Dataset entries
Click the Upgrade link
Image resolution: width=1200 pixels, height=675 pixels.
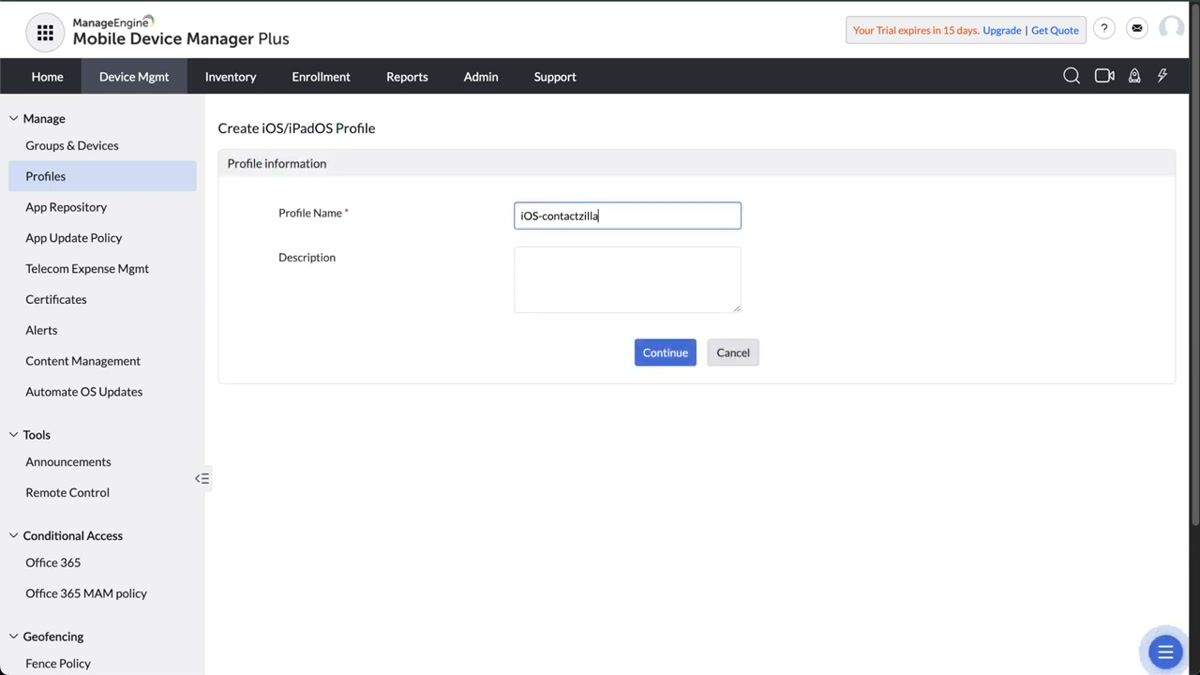[x=1001, y=30]
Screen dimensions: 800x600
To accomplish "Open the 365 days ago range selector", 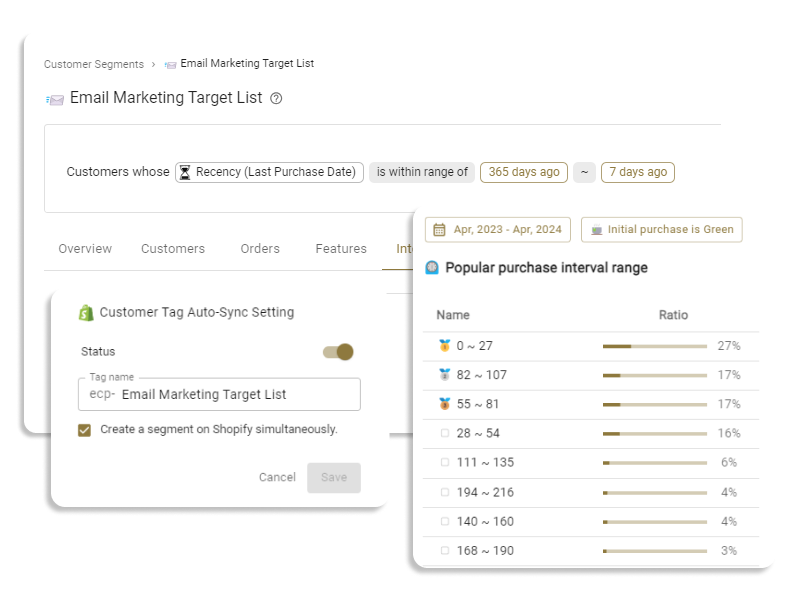I will (x=524, y=172).
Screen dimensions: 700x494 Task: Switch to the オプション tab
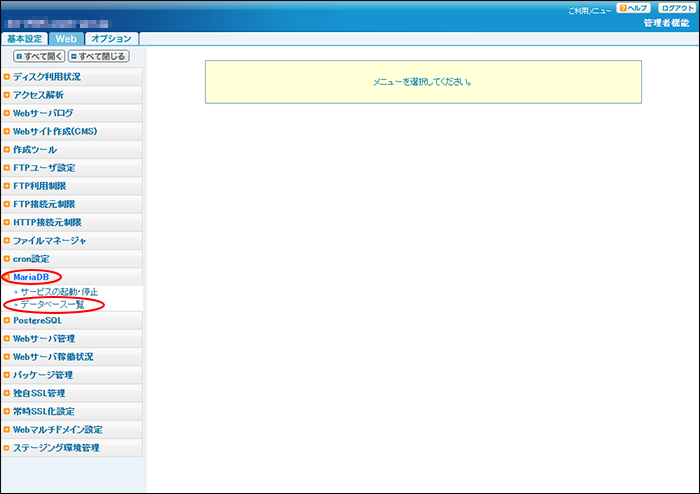point(110,39)
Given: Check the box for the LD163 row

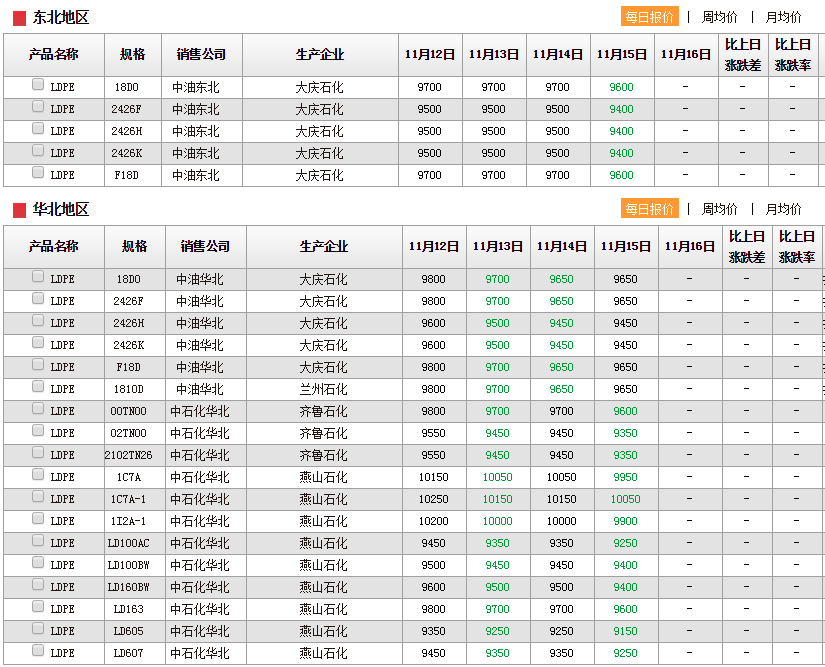Looking at the screenshot, I should 38,607.
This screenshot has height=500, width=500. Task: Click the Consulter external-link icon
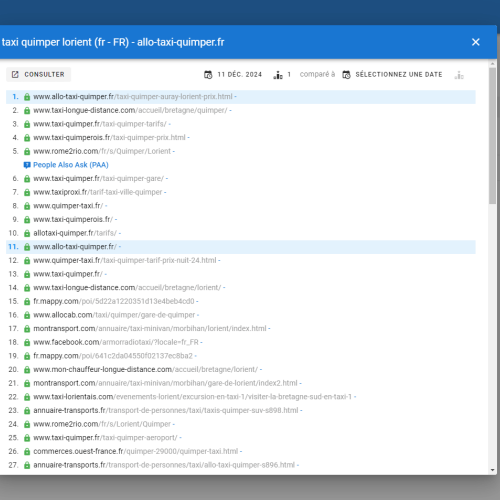[15, 74]
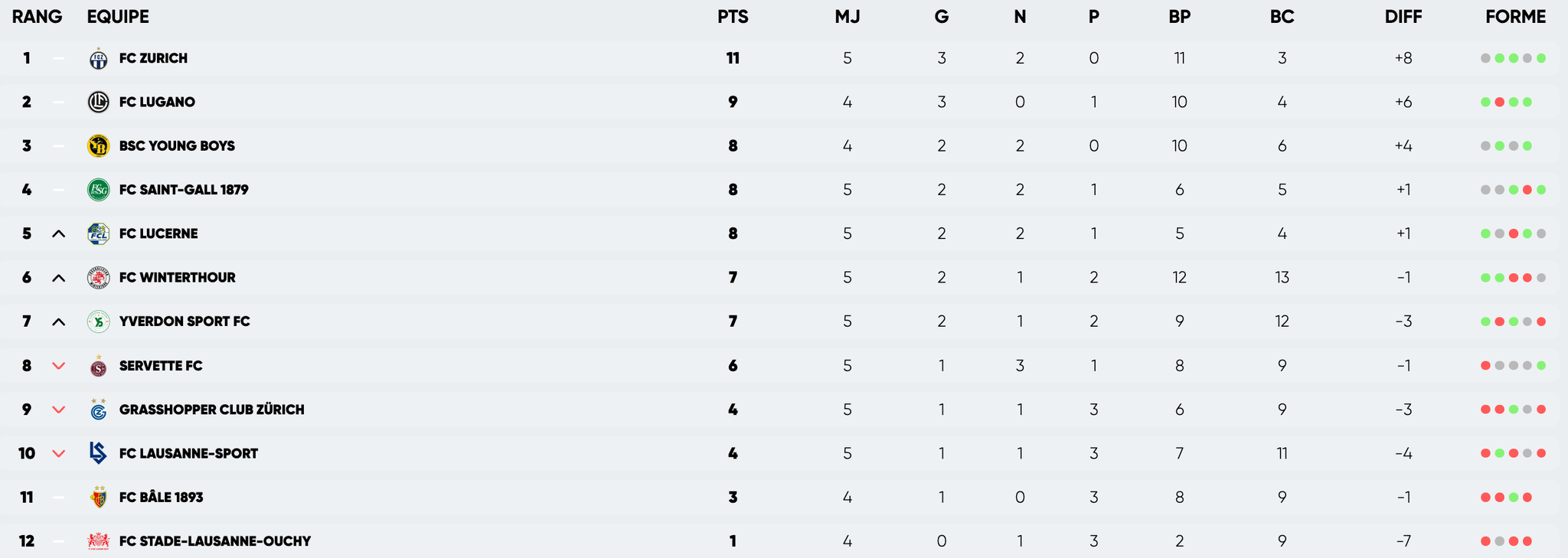This screenshot has height=558, width=1568.
Task: Click the FC Lugano club crest
Action: coord(98,102)
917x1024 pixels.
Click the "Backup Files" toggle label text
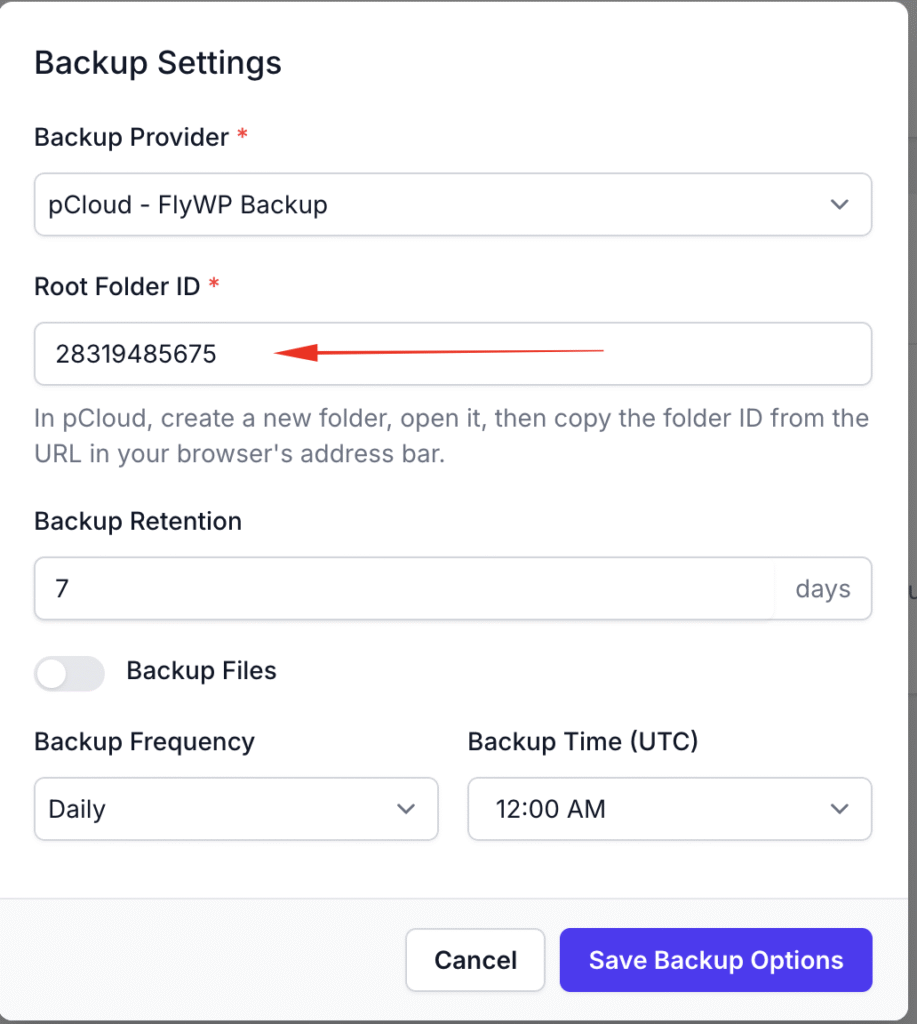(201, 671)
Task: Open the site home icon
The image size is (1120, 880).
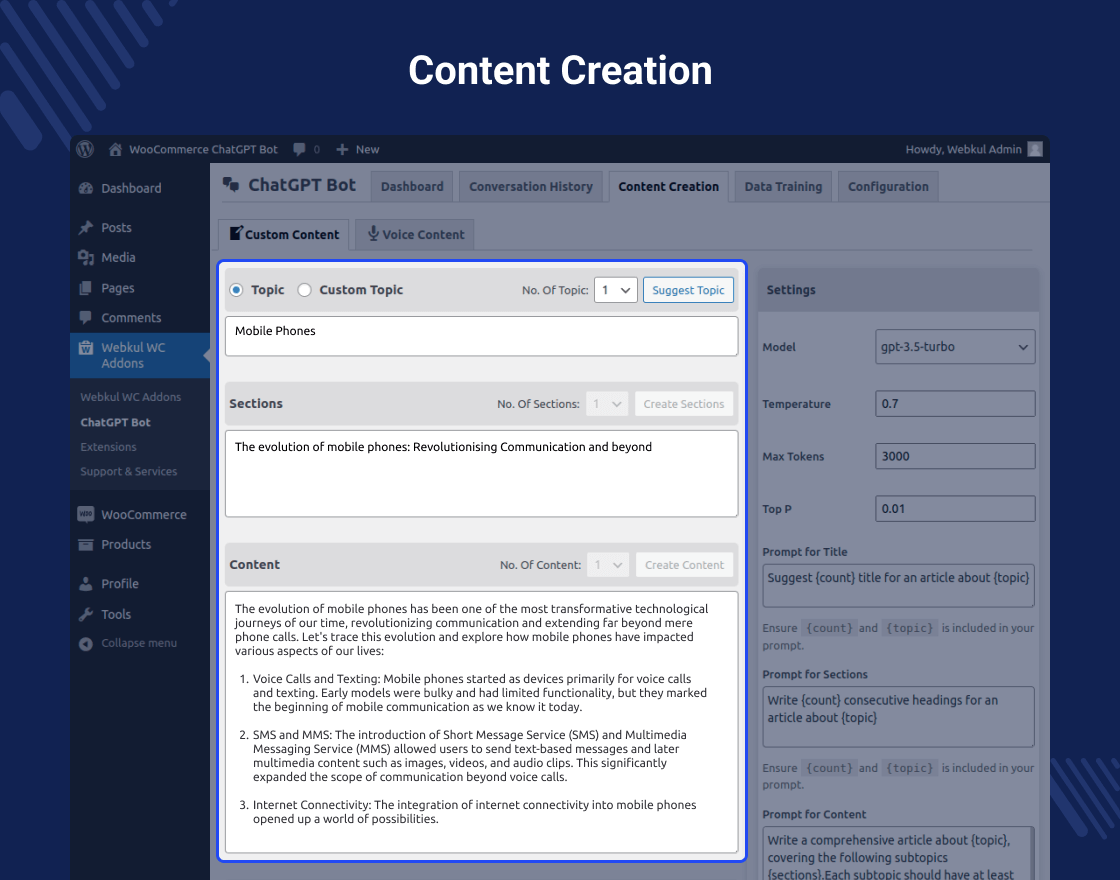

- _BRIEF_
The answer must be an exact copy of the lines from the one that holds "Task: Open the site home icon" through the end of the data, both included, with no pictures.

- _RESPONSE TO THE TASK_
Task: Open the site home icon
The image size is (1120, 880).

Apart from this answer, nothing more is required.